§ Task objective: Write out every line of the items below word for word.

§ Raw data:
::::
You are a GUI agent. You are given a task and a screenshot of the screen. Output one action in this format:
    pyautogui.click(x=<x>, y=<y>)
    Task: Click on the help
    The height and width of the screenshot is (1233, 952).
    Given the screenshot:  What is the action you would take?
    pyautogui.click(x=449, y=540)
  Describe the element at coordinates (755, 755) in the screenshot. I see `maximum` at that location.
::::
§ Solved problem:
You are a GUI agent. You are given a task and a screenshot of the screen. Output one action in this format:
    pyautogui.click(x=<x>, y=<y>)
    Task: Click on the help
    The height and width of the screenshot is (1233, 952).
    Given the screenshot:  What is the action you would take?
    pyautogui.click(x=449, y=540)
  Describe the element at coordinates (755, 755) in the screenshot. I see `maximum` at that location.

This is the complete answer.